- Directed by: Jean Markose
- Written by: Jean Markose; Toni Tomy;
- Produced by: Hisham Basheer; Linu Issac; Saju Azad; Maya Kartha;
- Starring: Indrajith Sukumaran; Joy Mathew; Asha Sarath; Baiju; Prem Prakash; Vijayakumar; Lakshmi Priyaa Chandramouli;
- Cinematography: Sujith Sarang
- Edited by: Sreejith Sarang
- Music by: Jakes Bejoy
- Production company: Cloud4Cinema
- Release date: 28 November 2014;
- Country: India
- Language: Malayalam

= Angels (2014 film) =

Angels is a 2014 Indian Malayalam-language social thriller film inspired by the 2012 South Korean film Confession of Murder directed by debutant Jean Markose. The film stars an ensemble cast consisting of Indrajith Sukumaran, Asha Sarath, Joy Mathew, Baiju, Prem Prakash, Vijayakumar, and Lakshmi Priyaa Chandramouli. The screenplay was written by Jean Markose and Toni Tomy, with dialogues co-written by Shabu Kilithatil.

==Plot==
SP Hameem Hyder is a brilliant police officer in the Special Armed Police Department. He does his work efficiently but is an egoist to some extent. Due to external pressures, he is forced to step aside from a case he has been dealing with. He is offended by this and wants to take revenge on those behind forcing his recusal. His earlier crime investigation becomes the focus of the reality crime show Views 24x7, and it is at this juncture that priest Varghese Punyaalan and Journalist Haritha Menon enter his life. Both of them want to know about Hyder and his earlier investigations, but their interests are unrelated and have different motivations. In their attempts to attain their goal, each becomes aware of the other, and the resulting conflict builds the rest of the storyline.

==Cast==

- Indrajith Sukumaran as SP Hameem Hyder IPS
- Asha Sarath as TV anchor Haritha Menon
- Joy Mathew as Fr. Varghese Punyalan
- Baiju as SP Ashok Kumar IPS
- Prem Prakash as Channel Production Head Sebastian Padayattil
- Vijayakumar as SI Poly
- Lakshmi Priyaa Chandramouli as Zaina
- Dinesh Panicker as DIG Rajan Punnose IPS
- Aneesh G Menon as Rishi
- Parvathi Menon as Princess Malavika
- Anjali Aneesh as Nandita
- Thara Kalyan as Dr. Sandra Mary
- Indrans as attender
- Baby Annie as Jency Jacob
- Parvathy R. Krishna
- Lakshmi Sanal
- Majid as Bishop
- Jobi Varghese (cameo appearance)

== Soundtrack ==
The film's music was composed by Jakes Bejoy, with lyrics penned by Rafeeq Ahamed and Manoj Kuroor.
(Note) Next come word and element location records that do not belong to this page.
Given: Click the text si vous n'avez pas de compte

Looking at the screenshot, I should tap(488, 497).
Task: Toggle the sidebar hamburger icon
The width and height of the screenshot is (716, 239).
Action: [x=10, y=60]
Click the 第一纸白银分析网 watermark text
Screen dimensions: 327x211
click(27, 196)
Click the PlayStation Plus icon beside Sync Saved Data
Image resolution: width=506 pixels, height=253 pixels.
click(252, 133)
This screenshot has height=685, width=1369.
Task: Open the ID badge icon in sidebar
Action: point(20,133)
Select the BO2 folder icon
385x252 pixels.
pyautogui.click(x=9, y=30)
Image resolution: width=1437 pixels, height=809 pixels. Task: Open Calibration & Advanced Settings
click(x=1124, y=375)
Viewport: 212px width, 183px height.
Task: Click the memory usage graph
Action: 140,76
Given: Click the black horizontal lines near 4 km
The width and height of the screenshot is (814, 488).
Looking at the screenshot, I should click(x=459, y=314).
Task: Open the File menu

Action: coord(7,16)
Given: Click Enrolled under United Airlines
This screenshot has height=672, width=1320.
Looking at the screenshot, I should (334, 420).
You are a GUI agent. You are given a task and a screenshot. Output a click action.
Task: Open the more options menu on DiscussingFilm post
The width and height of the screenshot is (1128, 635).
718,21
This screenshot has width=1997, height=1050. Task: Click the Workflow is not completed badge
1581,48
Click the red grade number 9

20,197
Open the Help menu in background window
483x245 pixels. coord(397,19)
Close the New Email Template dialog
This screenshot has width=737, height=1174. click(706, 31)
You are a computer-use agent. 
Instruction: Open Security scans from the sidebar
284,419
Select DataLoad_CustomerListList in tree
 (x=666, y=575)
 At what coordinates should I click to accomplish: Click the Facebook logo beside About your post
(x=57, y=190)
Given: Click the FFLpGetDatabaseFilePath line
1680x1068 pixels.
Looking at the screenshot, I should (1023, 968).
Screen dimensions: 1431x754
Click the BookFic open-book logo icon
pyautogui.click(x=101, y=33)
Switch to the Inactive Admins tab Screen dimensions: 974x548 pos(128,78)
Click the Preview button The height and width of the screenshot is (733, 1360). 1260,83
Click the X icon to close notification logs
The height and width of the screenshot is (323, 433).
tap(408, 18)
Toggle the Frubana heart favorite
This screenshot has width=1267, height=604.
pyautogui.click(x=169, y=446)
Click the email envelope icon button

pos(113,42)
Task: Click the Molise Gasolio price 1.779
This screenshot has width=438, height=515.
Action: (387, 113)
| # | Title | Lyricist | Performer(s) |
|---|---|---|---|
| 1 | An Unusual Guest | — | — |
| 2 | Ee Mizhiyimakal | Rafeeq Ahamed | Indrajith Sukumaran |
| 3 | Etho Naavikar | Rafeeq Ahamed | Jakes Bejoy, Gayathri Ashokan |
| 4 | Irul Mazhayil | Manoj Kuroor | Arvind Venugopal |
| 5 | Irulmazhayil (Reprise) | Manoj Kuroor | Arvind Venugopal |
| 6 | Theme Song | — | — |

==Production==
Filming took place at Chitranjali Studios in Thiruvananthapuram. The film is Produced by Linu Issac, Hisham Basheer, Saju Azad, Maya Kartha under the banner of Cloud 4 Cinemas. Music is composed by Jakes Bejoy, with Sujith Sarang as cinematographer and Sreejith Sarang as editor. Principal filming completed on 5 June 2014. During filming, there was a shoot day when director Jean Markose was incapacitated due to a high fever, and Indrajith stepped in to temporarily direct a hospital scene featuring Tara Kalyan. Film producer Linu Issac stated "Indran (Indrajith) rocked it."

Jean Markose is a radio jockey from Dubai and has directed several short films in Dubai. He narrated the script to Indrajith, his wife's cousin, who "immediately signed the deal with a handshake" as he liked the "powerful social message" it had. According to director Markose, the film is a "social thriller that revolves around ‘Views 24x7,’ a popular crime and investigative show". Indrajith's role is that of a police officer who was tagged as a "loser" and hence different from other traditional cop roles. Asha Sarath was signed to play a journalist named Haritha, with the actress stating that Haritha was "as unscrupulous as Geetha", her character in Drishyam.